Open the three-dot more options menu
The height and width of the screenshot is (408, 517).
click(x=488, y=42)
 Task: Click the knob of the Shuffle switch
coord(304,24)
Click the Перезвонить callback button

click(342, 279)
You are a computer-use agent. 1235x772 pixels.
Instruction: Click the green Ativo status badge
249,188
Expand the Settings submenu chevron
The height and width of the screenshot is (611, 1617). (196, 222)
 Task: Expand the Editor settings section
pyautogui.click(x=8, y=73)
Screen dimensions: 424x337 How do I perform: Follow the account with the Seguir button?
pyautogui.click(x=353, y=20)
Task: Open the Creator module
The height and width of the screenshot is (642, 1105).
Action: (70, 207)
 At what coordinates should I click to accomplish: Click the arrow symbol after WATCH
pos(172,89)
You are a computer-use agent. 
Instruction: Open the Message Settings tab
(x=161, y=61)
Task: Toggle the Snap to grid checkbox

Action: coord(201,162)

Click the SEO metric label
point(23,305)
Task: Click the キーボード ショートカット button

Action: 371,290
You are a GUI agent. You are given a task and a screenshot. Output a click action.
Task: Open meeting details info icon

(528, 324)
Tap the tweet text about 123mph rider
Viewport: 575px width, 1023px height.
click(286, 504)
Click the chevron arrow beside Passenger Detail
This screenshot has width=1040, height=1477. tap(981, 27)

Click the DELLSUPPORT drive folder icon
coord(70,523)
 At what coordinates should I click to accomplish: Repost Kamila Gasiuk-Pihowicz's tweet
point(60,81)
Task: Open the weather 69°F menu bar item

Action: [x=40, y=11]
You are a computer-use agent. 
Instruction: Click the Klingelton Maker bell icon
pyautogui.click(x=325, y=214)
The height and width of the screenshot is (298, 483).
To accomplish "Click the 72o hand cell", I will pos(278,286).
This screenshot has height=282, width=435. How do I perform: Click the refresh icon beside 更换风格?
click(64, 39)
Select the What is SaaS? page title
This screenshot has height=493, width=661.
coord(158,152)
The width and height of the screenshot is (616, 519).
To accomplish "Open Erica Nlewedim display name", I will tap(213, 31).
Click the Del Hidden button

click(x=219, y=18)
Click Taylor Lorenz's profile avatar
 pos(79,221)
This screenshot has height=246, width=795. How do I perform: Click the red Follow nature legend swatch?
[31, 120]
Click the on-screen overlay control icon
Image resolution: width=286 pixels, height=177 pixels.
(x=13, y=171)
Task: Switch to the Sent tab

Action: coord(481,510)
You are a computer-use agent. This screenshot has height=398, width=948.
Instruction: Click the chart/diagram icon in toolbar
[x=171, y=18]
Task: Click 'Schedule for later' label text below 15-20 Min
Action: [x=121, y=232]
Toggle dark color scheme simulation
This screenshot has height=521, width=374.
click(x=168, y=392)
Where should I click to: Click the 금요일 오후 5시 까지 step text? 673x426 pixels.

**PROMPT**.
All of the entries above, written out exactly, make up the reply.

**ANSWER FOR THE TASK**.
Open the three-dot more options menu
The height and width of the screenshot is (408, 517).
click(x=488, y=42)
 Task: Click the knob of the Shuffle switch
coord(304,24)
Click the Перезвонить callback button

click(342, 279)
You are a computer-use agent. 1235x772 pixels.
Instruction: Click the green Ativo status badge
249,188
Expand the Settings submenu chevron
The height and width of the screenshot is (611, 1617). (196, 222)
 Task: Expand the Editor settings section
pyautogui.click(x=8, y=73)
Screen dimensions: 424x337 How do I perform: Follow the account with the Seguir button?
pyautogui.click(x=353, y=20)
Task: Open the Creator module
The height and width of the screenshot is (642, 1105).
Action: (70, 207)
 At what coordinates should I click to accomplish: Click the arrow symbol after WATCH
pos(172,89)
You are a computer-use agent. 
Instruction: Open the Message Settings tab
(x=161, y=61)
Task: Toggle the Snap to grid checkbox

Action: coord(201,162)

Click the SEO metric label
point(23,305)
Task: Click the キーボード ショートカット button

Action: 371,290
You are a GUI agent. You are given a task and a screenshot. Output a click action.
Task: Open meeting details info icon

(528, 324)
Tap the tweet text about 123mph rider
Viewport: 575px width, 1023px height.
click(286, 504)
Click the chevron arrow beside Passenger Detail
This screenshot has width=1040, height=1477. tap(981, 27)

Click the DELLSUPPORT drive folder icon
coord(70,523)
 At what coordinates should I click to accomplish: Repost Kamila Gasiuk-Pihowicz's tweet
point(60,81)
Task: Open the weather 69°F menu bar item

Action: [x=40, y=11]
You are a computer-use agent. 
Instruction: Click the Klingelton Maker bell icon
pyautogui.click(x=325, y=214)
The height and width of the screenshot is (298, 483).
To accomplish "Click the 72o hand cell", I will pos(278,286).
This screenshot has height=282, width=435. How do I perform: Click the refresh icon beside 更换风格?
click(64, 39)
Select the What is SaaS? page title
This screenshot has height=493, width=661.
coord(158,152)
The width and height of the screenshot is (616, 519).
To accomplish "Open Erica Nlewedim display name", I will tap(213, 31).
Click the Del Hidden button

click(x=219, y=18)
Click Taylor Lorenz's profile avatar
 pos(79,221)
This screenshot has height=246, width=795. How do I perform: Click the red Follow nature legend swatch?
[31, 120]
Click the on-screen overlay control icon
Image resolution: width=286 pixels, height=177 pixels.
(x=13, y=171)
Task: Switch to the Sent tab

Action: coord(481,510)
You are a computer-use agent. This screenshot has height=398, width=948.
Instruction: Click the chart/diagram icon in toolbar
[x=171, y=18]
Task: Click 'Schedule for later' label text below 15-20 Min
Action: [x=121, y=232]
Toggle dark color scheme simulation
This screenshot has height=521, width=374.
click(x=168, y=392)
Where should I click to: Click the 금요일 오후 5시 까지 step text? 673x426 pixels.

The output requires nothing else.